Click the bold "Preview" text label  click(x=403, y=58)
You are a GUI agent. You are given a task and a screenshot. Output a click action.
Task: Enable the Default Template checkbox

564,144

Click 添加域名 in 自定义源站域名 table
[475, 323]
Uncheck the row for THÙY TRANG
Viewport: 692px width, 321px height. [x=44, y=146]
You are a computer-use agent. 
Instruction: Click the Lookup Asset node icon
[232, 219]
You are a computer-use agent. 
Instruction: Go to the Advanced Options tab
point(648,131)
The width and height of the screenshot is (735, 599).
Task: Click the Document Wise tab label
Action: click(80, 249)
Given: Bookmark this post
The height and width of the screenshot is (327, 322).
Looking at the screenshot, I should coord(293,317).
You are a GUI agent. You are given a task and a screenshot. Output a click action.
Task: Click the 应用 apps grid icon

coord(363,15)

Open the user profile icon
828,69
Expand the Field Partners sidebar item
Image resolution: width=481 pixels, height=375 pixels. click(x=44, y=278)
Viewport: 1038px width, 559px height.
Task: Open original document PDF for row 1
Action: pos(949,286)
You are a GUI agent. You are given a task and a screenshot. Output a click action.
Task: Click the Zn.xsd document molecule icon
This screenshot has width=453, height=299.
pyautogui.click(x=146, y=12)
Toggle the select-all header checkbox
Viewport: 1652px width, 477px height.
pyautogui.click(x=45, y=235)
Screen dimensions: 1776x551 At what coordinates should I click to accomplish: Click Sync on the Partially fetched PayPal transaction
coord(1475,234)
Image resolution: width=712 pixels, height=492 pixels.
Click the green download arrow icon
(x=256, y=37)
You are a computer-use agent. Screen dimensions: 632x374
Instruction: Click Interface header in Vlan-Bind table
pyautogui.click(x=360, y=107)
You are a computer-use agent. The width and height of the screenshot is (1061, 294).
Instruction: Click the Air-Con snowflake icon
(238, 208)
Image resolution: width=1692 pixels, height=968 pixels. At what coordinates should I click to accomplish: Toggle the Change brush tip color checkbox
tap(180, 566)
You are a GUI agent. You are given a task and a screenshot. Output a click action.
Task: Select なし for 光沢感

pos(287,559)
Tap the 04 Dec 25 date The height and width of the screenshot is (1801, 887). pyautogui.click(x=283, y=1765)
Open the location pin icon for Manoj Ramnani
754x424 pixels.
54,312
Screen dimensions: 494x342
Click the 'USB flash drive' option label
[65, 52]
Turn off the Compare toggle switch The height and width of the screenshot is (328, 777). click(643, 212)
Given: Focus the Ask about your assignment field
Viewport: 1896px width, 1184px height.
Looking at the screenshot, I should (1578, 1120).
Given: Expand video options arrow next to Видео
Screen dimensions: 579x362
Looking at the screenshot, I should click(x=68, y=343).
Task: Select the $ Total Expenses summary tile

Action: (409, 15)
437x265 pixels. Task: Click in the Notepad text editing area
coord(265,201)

----------------

→ Work instructions:
Which lines run from the one containing "Given: Expand video" to the end of the entries above? Print them exactly, both ends included, and nothing else.

→ Result for this exercise:
Given: Expand video options arrow next to Видео
Screen dimensions: 579x362
Looking at the screenshot, I should click(x=68, y=343).
Task: Select the $ Total Expenses summary tile

Action: (409, 15)
437x265 pixels. Task: Click in the Notepad text editing area
coord(265,201)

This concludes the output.